* TASK TO COMPLETE:
Copy the source text below, starting at "I once interviewed" and ending after "those who mourn.", and swap every "prayerful action" for "devout gesture".

* SOURCE TEXT:

For we know that death is not the end. In his death, Christ breaks through the barriers of time and space, bringing life to those who are dead. Those who hear the voice of Christ live.

I once interviewed Archbishop Desmond Tutu and asked him about the death threats he faced in South Africa at the height of apartheid. He engaged me with that look that confirms his deep hope, commitment and faith, and said: ‘But you know, death is not the worst thing that could happen to a Christian.’

When Jesus looks up and says: ‘Father, I thank you for having heard me,’ the Greek conveys more of the prayerful action that is taking place: And Jesus lifted up his eyes and said, ‘Πάτερ, εὐχαριστῶ σοι’ (Páter, efcharisto soi, ‘Father, I am giving thanks to you’). Lifting up his eyes is a prayerful action in itself, and combined with his giving thanks to the Father has actions and words that convey Eucharistic resonances.

Comfort for the living, comfort for the dying and comfort for those who mourn.

In our Eucharist this morning, we remember not just Christ’s passion and death, but also his Resurrection, and we look for his coming again.

Christ in his life points us to what it is to be truly human. In the grave, he proves he is truly human. He has died. He is dead. Yet, unlike Lazarus the beggar, he can bridge the gap between earth and heaven, even between hell and heaven. But, like Lazarus of Bethany, he too is raised from death not by human power but by the power of God.

‘But you know, death is not the worst thing that could happen to a Christian.’ We know this with confidence because of the death and resurrection of Christ. Death is not the end.

TS Eliot opens the third of his Four Quartets, East Coker, with the words:

In my beginning is my end.

* EXTRACTED INFORMATION:
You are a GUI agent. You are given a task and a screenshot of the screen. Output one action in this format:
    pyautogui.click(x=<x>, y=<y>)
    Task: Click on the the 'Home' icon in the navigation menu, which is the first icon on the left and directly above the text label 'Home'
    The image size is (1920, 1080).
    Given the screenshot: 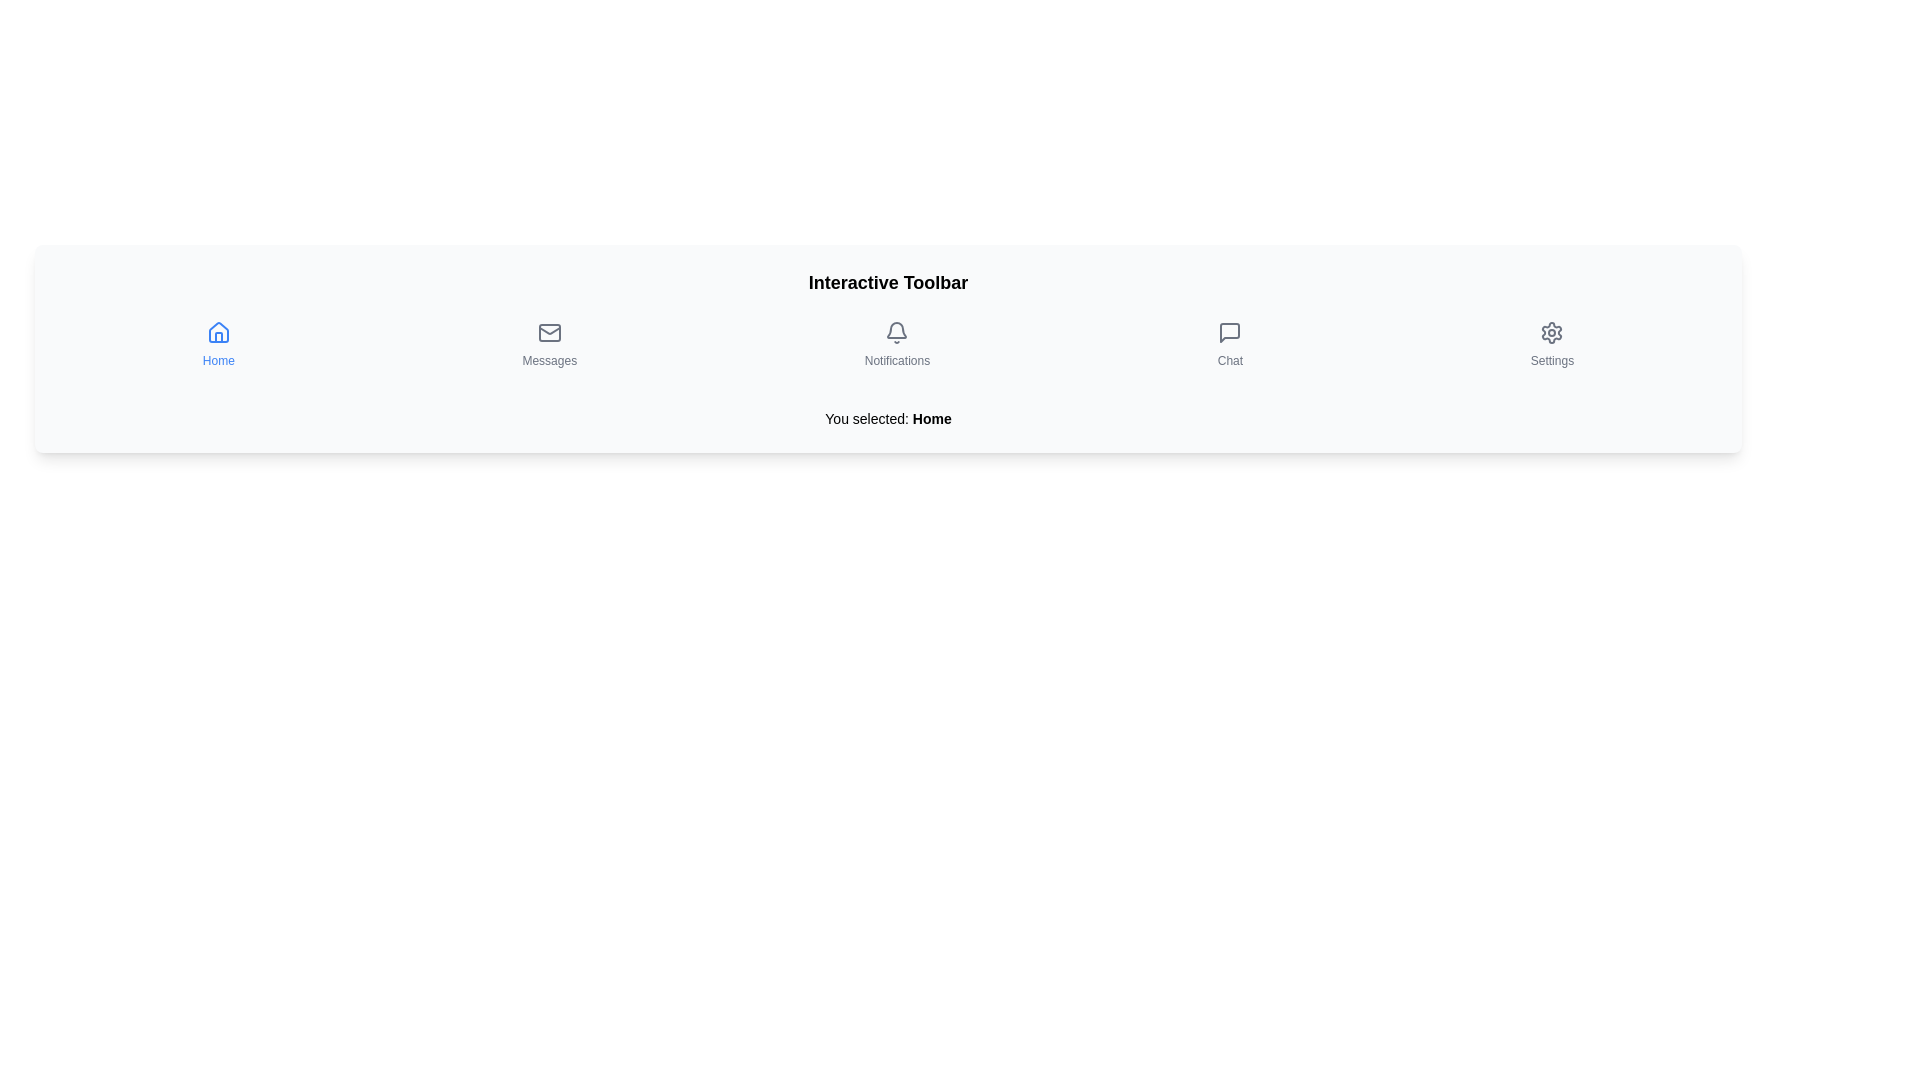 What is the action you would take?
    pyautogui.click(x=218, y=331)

* RESPONSE TO THIS EXERCISE:
I once interviewed Archbishop Desmond Tutu and asked him about the death threats he faced in South Africa at the height of apartheid. He engaged me with that look that confirms his deep hope, commitment and faith, and said: ‘But you know, death is not the worst thing that could happen to a Christian.’

When Jesus looks up and says: ‘Father, I thank you for having heard me,’ the Greek conveys more of the devout gesture that is taking place: And Jesus lifted up his eyes and said, ‘Πάτερ, εὐχαριστῶ σοι’ (Páter, efcharisto soi, ‘Father, I am giving thanks to you’). Lifting up his eyes is a devout gesture in itself, and combined with his giving thanks to the Father has actions and words that convey Eucharistic resonances.

Comfort for the living, comfort for the dying and comfort for those who mourn.